Treatment Navigator Impact on Utilization of OnabotulinumtoxinA as Third Line Treatment in Overactive Bladder: A Retrospective Database Study in the United States

Enemchukwu E1, Miles-Thomas J2, Syan R3, Abraham N4, Madaj K5, Anson Spenta K6, Boroujerdi A6, Bai Z6, Luo L6, Newman D7

Research Type

Clinical

Abstract Category

Overactive Bladder

Abstract 62
Live Urology 2 - The OAB Story
Scientific Podium Session 7
Saturday 16th October 2021
17:30 - 17:40
Live Room 1
Overactive Bladder Nursing Retrospective Study
1. Stanford University School of Medicine, 2. Urology of Virginia, 3. University of Miami Miller School of Medicine, 4. Montefiore Medical Center, 5. PPS Analytics, 6. AbbVie, 7. University of Pennsylvania Perelman School of Medicine
Presenter
E

Ekene Enemchukwu

Links

Abstract

Hypothesis / aims of study
When first line therapies such as behavioral therapy for overactive bladder (OAB) are unsuccessful, the American Urological Association guidelines recommend the use of anticholinergics (oral or transdermal medications) or β3-adrenoceptor agonists, as second line therapies. However, studies have shown that over a 12-month period, both β3-adrenoceptor agonists and anticholinergics have relatively high discontinuation rates (67% and 84%, respectively).[1] A recent systematic review observed an association between the cumulative use of anticholinergic medications and increased risk for cognitive impairment.[2] 

For patients inadequately managed with second line pharmacotherapies, third line treatment options are available such as onabotulinumtoxinA, sacral nerve stimulation, and percutaneous tibial nerve stimulation, all of which show high success rates. 

Despite high discontinuation rates with second line therapies, and high success rates with third line treatment options, the progression to third line therapy was reported to be less than 5% overall with rates rising to 10% in the community urology practice setting.[3] This may be due to a variety of factors including a lack of understanding of options, fear of side effects, or desire to avoid invasive treatments. Engaging patients with individualized, patient-centered care that guides the understanding and access to available therapeutic options can optimize care and improve treatment continuation throughout the clinical care pathway. We hypothesized that utilization of a treatment navigator, defined as a health professional focused on individualized patient-centered care and assisting in the guidance of the patient through the OAB clinical pathway, will lead to a higher utilization rate of third line therapies, such as onabotulinumtoxinA, and improve treatment continuation rates.

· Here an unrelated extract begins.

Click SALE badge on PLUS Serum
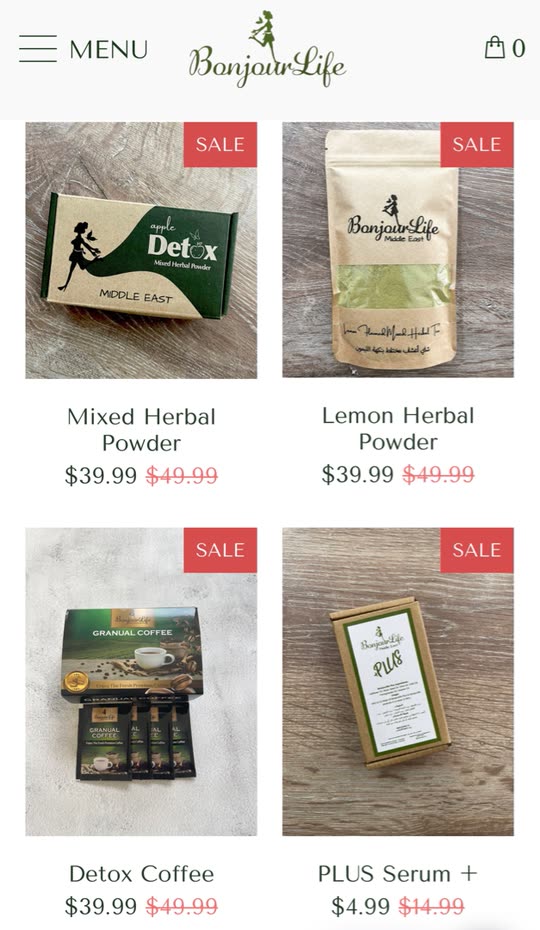The image size is (540, 930). (477, 550)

The primary objective of this study was to describe and compare the rate of patients progressing to onabotulinumtoxinA as a third line OAB treatment and continuing treatment with and without a treatment navigator, with a secondary aim of describing practice characteristics.
Study design, materials and methods
Adult patients diagnosed and treated for non-neurogenic OAB between January 1, 2015 and December 31, 2019 were retrospectively identified using ICD-9, ICD-10 and procedure codes from the Precision Point Specialty Analytics Portal for OAB. This database contains the electronic medical record data for over 90 community-based urology practices in the US that provide care to over 2.4 million OAB patients. 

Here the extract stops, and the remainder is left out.